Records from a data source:

★ ★ ★ ★ ★ ★ ★

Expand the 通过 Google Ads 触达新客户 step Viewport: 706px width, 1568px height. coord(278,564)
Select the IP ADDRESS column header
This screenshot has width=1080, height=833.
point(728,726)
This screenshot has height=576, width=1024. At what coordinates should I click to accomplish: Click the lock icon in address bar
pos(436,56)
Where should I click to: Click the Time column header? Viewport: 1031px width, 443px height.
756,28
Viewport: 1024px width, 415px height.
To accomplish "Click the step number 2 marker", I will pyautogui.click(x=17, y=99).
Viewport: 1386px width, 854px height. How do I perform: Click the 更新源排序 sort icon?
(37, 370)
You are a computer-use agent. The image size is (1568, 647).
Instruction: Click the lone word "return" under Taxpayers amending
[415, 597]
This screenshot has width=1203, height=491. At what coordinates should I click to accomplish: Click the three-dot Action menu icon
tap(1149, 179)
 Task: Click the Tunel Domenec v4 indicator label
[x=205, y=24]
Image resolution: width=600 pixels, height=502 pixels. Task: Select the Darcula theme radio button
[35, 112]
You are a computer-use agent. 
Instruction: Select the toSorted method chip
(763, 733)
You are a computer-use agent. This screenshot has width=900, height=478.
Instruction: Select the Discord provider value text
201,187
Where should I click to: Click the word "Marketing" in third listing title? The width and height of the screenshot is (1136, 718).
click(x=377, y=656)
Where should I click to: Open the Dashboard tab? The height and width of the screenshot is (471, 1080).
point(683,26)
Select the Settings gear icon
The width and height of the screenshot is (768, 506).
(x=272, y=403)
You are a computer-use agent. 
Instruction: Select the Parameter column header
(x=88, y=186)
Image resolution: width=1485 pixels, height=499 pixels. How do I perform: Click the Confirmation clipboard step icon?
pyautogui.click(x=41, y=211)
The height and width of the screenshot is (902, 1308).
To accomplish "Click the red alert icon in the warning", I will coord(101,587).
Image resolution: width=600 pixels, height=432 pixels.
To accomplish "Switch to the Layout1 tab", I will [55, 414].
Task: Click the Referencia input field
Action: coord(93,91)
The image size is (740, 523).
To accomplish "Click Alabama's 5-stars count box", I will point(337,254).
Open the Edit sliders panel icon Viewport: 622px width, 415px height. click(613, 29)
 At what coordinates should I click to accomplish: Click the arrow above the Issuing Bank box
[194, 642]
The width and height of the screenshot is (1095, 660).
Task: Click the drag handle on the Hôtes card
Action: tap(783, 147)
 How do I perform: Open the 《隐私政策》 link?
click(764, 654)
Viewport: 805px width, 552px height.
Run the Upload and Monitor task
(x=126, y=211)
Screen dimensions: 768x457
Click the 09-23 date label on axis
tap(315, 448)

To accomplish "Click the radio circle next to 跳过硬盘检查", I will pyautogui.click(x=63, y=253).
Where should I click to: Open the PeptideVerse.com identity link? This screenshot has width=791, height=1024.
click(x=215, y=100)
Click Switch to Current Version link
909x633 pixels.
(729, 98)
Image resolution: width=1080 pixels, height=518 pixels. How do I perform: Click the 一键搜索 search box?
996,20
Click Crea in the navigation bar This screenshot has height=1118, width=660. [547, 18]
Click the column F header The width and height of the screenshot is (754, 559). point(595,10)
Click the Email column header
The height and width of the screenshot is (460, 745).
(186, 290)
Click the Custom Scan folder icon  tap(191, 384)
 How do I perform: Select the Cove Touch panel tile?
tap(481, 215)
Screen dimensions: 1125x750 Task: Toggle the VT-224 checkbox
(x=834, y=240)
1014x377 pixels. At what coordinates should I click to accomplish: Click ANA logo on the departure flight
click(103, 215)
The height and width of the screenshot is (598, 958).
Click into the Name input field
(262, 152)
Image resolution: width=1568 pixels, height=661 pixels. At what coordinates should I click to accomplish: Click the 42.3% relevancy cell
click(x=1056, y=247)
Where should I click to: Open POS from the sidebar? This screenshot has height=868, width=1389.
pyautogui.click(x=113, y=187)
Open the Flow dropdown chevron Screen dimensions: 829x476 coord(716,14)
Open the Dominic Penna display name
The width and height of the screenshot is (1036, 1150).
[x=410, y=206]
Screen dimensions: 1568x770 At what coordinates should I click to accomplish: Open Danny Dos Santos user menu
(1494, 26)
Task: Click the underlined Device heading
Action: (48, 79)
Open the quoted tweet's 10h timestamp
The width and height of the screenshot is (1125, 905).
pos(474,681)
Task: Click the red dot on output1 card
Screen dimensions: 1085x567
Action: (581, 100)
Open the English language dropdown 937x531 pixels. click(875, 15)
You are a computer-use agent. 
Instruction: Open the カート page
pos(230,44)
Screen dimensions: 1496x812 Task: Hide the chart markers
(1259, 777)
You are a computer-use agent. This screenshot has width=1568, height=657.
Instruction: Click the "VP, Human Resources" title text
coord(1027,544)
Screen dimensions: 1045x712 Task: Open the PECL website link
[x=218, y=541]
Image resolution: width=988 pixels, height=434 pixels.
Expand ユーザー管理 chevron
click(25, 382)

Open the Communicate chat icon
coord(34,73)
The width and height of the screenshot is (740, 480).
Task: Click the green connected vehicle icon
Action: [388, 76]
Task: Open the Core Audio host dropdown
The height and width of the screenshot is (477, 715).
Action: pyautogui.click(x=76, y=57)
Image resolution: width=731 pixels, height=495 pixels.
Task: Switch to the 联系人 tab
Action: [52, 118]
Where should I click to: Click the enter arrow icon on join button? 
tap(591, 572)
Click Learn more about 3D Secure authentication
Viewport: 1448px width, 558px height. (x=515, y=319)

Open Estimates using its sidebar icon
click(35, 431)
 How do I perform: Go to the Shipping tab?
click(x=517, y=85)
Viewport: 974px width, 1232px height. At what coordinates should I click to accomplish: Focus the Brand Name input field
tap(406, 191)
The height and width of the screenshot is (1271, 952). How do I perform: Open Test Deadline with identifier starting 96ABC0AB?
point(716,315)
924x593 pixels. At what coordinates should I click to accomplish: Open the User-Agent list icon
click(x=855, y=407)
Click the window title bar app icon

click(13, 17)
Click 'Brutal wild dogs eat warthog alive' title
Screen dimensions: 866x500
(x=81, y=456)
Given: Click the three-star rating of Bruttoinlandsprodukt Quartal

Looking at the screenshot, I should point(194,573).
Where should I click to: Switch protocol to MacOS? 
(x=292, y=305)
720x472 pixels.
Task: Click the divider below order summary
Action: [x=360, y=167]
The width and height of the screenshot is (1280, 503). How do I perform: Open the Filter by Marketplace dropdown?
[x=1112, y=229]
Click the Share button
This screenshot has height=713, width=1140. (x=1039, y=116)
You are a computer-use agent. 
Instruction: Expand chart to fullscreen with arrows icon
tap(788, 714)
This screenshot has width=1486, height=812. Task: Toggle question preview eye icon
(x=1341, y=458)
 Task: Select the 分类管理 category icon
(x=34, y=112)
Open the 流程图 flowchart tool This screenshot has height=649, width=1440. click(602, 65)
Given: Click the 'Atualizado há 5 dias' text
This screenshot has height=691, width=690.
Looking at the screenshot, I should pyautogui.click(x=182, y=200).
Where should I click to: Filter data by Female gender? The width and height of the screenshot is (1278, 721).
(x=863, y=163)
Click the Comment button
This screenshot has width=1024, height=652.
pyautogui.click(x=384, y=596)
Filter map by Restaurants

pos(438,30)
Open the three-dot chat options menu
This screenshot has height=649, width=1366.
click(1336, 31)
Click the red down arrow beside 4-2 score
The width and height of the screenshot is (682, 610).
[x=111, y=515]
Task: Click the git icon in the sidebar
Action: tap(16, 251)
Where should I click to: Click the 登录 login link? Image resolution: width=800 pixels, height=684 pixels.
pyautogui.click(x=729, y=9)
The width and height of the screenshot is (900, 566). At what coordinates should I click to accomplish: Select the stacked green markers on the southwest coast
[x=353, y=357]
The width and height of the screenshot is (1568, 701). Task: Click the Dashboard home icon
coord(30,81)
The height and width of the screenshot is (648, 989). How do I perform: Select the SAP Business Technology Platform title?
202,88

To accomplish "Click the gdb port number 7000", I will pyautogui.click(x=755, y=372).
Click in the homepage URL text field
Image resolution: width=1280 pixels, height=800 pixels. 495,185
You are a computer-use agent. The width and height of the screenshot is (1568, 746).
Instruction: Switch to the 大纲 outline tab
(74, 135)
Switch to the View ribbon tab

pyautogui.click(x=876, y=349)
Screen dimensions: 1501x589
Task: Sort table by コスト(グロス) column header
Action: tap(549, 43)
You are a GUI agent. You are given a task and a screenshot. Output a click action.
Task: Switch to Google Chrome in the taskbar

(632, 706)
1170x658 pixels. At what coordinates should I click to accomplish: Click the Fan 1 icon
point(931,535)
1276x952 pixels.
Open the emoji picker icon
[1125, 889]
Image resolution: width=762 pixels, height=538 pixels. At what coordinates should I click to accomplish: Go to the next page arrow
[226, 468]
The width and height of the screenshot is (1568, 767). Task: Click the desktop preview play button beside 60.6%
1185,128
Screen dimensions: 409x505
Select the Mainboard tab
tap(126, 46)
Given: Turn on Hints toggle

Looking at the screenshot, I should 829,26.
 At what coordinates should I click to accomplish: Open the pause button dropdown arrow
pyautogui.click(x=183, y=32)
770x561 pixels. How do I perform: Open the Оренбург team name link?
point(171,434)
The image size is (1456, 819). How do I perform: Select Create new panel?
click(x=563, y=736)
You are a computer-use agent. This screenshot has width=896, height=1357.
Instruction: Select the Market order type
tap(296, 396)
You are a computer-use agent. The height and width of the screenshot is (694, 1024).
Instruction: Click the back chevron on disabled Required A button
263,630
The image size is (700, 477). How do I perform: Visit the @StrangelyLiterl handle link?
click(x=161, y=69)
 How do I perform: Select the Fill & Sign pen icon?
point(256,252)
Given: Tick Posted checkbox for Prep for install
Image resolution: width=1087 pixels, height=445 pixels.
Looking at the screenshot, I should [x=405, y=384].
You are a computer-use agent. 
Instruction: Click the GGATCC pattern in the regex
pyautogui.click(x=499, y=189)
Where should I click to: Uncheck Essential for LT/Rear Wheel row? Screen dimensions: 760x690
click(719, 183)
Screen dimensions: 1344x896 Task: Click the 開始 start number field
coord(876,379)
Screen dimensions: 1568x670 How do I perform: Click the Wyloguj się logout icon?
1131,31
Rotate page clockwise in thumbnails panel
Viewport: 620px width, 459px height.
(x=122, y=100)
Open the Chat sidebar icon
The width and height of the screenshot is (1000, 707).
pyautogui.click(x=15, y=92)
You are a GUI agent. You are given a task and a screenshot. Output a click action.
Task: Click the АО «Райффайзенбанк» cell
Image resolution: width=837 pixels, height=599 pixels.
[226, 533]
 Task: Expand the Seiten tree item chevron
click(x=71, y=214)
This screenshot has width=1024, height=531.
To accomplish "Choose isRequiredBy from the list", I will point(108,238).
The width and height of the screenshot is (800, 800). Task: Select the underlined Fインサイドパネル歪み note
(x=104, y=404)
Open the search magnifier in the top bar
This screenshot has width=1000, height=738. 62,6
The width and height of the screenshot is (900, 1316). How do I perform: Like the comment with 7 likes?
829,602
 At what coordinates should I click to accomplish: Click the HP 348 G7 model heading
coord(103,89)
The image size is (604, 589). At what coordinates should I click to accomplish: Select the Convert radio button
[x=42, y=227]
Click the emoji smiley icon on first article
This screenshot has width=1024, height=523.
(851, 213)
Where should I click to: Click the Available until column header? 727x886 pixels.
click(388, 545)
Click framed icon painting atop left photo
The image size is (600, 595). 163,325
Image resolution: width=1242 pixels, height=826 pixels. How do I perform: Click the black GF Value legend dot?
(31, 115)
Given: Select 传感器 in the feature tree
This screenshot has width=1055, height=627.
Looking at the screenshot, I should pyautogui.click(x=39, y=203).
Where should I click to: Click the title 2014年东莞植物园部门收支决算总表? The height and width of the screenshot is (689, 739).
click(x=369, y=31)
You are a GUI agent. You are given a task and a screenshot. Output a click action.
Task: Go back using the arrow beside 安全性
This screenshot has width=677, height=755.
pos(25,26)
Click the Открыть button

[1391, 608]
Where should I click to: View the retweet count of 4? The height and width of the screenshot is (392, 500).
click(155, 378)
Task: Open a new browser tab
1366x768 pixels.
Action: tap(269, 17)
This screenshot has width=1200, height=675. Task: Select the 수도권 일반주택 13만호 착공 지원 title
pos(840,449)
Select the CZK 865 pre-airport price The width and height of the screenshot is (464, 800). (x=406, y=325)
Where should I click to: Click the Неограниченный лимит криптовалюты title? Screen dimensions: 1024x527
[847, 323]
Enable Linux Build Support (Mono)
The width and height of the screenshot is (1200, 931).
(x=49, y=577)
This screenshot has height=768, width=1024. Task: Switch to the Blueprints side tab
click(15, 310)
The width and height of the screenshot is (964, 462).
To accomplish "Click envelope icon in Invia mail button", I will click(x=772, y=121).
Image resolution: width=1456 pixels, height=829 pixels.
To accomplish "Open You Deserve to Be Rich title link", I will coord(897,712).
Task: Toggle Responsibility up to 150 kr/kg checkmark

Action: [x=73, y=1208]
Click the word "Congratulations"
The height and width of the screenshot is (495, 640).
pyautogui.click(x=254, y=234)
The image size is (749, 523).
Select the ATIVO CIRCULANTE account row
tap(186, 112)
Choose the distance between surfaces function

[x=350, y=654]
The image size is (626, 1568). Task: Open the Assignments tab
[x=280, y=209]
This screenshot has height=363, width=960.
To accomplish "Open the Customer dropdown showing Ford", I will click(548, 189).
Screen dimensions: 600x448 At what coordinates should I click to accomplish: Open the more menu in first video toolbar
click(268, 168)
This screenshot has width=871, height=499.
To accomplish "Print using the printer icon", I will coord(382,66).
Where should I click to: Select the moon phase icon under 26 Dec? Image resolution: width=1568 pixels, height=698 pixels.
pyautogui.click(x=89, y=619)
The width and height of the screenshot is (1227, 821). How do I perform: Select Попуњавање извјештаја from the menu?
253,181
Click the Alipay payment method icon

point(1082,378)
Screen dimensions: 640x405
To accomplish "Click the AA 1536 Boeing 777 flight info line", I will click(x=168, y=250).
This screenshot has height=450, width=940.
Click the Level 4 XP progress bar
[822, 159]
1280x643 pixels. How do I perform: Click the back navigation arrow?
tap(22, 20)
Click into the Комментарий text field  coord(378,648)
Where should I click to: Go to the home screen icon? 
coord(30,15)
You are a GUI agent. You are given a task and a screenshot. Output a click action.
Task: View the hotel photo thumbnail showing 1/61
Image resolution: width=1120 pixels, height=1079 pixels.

★ ★ ★ ★ ★ ★ ★

What number of lines in the data contain the word "showing"? Give the number and nothing else.

• **Solution to this problem**: 2